The Rosetta mission has been studying the 67P/Churyumov-Gerasimenko for more than a year now and the spacecraft will be accompanying the comet as it makes its closest approach to the sun on Aug. 13.

The comet is on a 6.5-year journey around the sun, and Rosetta joined it when 67P/Churyumov-Gerasimenko was 336 million miles from the center of the solar system. Traveling at about 75,000 miles per hour, the spacecraft and the comet are due to arrive at their orbit's closest point at 116 million miles from the sun by Aug. 13.

A comet's closest approach to the sun is an event called perihelion. Matt Taylor, a Rosetta project scientist from the European Space Agency (ESA), said that the event is an important milestone for any comet, but 67P/Churyumov-Gerasimenko's will be particularly noteworthy because it will be the first time that a comet will be getting its closest to the sun with a spacecraft in tow.

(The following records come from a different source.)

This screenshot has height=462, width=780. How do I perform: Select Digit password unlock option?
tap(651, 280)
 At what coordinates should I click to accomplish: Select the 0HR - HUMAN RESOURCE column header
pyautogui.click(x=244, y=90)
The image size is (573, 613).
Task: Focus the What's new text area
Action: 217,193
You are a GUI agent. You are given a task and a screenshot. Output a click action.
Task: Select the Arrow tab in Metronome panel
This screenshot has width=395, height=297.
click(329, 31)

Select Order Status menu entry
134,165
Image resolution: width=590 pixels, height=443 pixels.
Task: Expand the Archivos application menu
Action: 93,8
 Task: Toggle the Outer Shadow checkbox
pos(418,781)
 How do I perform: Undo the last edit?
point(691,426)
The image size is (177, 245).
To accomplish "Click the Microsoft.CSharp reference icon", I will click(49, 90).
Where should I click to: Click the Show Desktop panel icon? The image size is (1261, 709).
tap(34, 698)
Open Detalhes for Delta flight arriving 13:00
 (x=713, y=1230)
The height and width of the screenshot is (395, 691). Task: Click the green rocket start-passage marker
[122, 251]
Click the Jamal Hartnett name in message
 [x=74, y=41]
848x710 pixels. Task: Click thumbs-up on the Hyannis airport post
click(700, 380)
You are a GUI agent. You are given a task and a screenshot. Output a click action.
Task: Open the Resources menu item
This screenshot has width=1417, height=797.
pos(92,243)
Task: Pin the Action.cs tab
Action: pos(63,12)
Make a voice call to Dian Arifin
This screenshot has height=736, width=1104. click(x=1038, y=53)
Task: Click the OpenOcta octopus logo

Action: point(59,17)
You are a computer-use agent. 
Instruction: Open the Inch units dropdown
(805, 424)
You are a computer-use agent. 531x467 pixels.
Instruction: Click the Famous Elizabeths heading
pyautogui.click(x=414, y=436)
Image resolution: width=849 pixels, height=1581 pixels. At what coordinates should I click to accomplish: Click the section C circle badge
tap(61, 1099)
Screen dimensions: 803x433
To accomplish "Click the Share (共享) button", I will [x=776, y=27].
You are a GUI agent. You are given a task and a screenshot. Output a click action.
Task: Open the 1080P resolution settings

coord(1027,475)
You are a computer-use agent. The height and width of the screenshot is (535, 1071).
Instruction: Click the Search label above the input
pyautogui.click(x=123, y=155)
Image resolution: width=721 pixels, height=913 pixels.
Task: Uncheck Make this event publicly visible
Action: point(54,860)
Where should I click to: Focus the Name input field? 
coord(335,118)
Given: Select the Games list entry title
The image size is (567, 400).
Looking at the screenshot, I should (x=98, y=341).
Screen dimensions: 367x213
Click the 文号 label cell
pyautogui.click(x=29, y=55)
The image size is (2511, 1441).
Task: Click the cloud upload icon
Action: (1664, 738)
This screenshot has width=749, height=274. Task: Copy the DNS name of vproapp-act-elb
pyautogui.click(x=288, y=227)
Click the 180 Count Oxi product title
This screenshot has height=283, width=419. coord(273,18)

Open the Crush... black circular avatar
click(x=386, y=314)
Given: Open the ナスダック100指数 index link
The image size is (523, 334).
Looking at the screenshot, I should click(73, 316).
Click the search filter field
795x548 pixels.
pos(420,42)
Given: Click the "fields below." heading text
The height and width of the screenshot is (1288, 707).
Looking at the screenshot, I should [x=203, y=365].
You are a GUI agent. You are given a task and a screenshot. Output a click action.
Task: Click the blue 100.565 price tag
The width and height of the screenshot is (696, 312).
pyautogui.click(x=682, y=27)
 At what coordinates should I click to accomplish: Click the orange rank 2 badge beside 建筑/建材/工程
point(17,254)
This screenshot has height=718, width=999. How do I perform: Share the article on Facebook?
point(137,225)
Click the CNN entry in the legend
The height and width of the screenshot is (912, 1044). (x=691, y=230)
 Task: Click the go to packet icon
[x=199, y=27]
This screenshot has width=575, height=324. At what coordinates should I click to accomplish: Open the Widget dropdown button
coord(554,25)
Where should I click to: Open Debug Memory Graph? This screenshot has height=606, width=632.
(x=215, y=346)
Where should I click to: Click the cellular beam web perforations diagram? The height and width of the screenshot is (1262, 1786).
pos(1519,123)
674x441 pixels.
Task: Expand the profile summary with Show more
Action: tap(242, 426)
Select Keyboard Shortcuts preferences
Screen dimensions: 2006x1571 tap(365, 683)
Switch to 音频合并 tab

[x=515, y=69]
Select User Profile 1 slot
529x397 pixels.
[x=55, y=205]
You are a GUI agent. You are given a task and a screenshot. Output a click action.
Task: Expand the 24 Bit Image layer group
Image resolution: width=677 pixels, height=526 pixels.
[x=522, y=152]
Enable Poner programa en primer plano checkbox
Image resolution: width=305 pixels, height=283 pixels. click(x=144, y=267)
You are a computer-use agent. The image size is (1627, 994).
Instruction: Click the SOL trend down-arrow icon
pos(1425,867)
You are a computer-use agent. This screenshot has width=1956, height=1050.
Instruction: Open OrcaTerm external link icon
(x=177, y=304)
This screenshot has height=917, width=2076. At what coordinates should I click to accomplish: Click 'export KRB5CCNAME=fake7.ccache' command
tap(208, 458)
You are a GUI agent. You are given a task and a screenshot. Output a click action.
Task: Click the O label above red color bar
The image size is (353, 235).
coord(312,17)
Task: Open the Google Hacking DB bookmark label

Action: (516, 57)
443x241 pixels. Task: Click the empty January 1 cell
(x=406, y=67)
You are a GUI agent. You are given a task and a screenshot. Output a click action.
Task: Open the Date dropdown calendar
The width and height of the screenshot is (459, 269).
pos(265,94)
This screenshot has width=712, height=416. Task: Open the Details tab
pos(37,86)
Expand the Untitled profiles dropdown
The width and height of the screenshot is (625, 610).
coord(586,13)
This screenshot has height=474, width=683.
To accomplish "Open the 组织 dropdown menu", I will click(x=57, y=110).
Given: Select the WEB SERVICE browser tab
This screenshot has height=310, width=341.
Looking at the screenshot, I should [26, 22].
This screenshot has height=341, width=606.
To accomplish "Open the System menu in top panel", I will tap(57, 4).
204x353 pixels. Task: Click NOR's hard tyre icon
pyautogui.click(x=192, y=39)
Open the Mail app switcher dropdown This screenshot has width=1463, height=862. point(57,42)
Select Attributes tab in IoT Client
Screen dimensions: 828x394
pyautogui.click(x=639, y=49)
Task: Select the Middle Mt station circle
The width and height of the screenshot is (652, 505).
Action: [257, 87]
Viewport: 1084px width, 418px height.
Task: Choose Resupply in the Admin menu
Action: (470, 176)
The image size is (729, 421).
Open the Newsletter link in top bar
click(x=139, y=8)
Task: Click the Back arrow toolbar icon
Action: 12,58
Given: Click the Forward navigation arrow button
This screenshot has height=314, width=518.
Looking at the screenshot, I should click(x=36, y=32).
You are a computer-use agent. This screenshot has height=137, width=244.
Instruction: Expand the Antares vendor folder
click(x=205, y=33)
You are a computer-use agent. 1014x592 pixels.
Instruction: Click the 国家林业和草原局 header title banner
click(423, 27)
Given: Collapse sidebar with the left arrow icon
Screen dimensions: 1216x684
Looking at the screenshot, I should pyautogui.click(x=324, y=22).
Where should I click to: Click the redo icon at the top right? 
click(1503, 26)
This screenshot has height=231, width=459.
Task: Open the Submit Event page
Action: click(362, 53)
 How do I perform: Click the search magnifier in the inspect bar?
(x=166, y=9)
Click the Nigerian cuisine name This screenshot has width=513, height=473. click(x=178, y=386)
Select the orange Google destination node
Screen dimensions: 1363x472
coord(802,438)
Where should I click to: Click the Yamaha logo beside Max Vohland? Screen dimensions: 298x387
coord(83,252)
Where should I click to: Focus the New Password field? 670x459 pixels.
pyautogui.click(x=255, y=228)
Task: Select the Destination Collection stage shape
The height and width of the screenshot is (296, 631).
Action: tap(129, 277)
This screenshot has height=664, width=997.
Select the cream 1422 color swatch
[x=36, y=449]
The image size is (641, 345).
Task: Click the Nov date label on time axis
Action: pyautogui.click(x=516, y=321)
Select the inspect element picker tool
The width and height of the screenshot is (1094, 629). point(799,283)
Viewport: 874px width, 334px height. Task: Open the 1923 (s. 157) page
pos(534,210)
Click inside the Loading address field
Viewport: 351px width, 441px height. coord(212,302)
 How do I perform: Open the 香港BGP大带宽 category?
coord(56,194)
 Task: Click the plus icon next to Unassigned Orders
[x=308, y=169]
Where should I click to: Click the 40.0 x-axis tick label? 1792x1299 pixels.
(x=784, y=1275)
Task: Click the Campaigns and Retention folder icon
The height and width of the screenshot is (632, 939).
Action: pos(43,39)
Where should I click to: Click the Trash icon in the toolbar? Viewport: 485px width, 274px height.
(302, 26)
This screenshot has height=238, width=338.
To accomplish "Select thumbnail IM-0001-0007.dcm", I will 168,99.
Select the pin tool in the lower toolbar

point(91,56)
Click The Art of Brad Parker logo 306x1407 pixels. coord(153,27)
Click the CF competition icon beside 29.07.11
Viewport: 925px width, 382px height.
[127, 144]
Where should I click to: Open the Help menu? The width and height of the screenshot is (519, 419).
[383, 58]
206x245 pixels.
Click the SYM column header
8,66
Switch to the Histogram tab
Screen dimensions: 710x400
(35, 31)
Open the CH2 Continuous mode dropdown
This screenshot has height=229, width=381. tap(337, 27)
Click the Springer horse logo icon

Activity on the comet has been growing since Rosetta met up with it due to an increase in exposure to solar energy. 67P/Churyumov-Gerasimenko has been warming up for once, resulting in more of its frozen ices evaporating, which has led to a fuzzier atmosphere around the comet. Scientists expect the sublimation of frozen ices to peak between August and September, and have pointed out the possibility of outbursts, although these are unpredictable.

Other comets reaching perihelion have been destroyed for getting too close to the sun, but the 67P/Churyumov-Gerasimenko will not be flying that near so it is in no danger. In fact, the comet's closest approach is still farther than the distance between the planet Earth and the sun.

The comet has also completed many of its previous orbits without trouble because it is not classified as a "sungrazer," unlike Comet C/2012 S1 ISON, which broke apart when it reached perihelion in November 2013. Although not of the same classification, 67P/Churyumov-Gerasimenko does have a fracture 1,640 feet in length that scientists will be observing closely when the comet peaks in activity in August and September.

67P/Churyumov-Gerasimenko last achieved perihelion on Feb. 28, 2009. After the event on Aug. 13, the comet will continue on its orbit, moving away from the sun to head back to the solar system's outer reaches. During perihelion, Rosetta will be operating from a safe distance away from the comet to ensure the spacecraft's safety.